NHK quoted police as saying that the alleged assailant used cigarette lighter fluid, which briefly sparked intense flames and burned some seats.

Police said at least one passenger – a man in his 70s – is in critical condition after being stabbed in the chest.

While violent crimes are rare in Japan, there has been a lot violent knife attack by assailants unknown to the victims.

In August, 10 passengers on a train in Tokyo were stabbed by a man, according to the Tokyo Fire Department. The suspect later turned himself into a convenience store, NHK reported at the time. NHK reported that the Tokyo Metropolitan Police said the man confessed that he wanted to kill “any woman who looked happy,” NHK reported.

In 2019, two people, including an 11-year-old girl, died and 17 other children were injured. On a stabbing spree in Kawasaki City, approximately 13 miles (21 kilometers) from Tokyo.

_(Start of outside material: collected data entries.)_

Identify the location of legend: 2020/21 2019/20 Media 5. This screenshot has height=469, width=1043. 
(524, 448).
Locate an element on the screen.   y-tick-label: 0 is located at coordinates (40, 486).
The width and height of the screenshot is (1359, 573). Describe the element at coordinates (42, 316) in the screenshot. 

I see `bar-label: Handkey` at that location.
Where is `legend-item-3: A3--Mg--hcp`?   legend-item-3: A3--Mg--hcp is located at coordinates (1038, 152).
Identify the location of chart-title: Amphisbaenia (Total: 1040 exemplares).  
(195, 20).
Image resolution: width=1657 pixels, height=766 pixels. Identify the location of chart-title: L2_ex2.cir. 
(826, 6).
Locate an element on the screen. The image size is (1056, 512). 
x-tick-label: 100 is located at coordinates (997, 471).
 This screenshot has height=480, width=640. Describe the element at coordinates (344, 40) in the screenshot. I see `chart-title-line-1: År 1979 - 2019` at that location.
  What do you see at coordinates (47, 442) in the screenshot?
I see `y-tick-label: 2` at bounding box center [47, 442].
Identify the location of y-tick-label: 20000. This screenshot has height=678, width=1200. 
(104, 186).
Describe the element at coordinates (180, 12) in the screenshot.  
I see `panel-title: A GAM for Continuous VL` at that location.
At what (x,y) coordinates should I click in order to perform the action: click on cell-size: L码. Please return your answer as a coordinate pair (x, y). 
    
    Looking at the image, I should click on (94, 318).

In 2016, 19 people were killed in an attack on a care home for people with disabilities – the deadliest mass murder in Japan since the end of World War II.

And in June 2008, a man in a light truck drove into a crowd in Tokyo’s popular Akihabara district and then jumped out of the vehicle and stabbed pedestrians, killing seven people.

Japan – a country considered one of the safest in the world – strictly controls weapons. According to the US State Department, it is illegal for people to carry a pocket knife, craft knife, hunting knife, or box cutter in public.

CNN’s Yoko Wakatsuki and Mickey Lenden contributed reporting.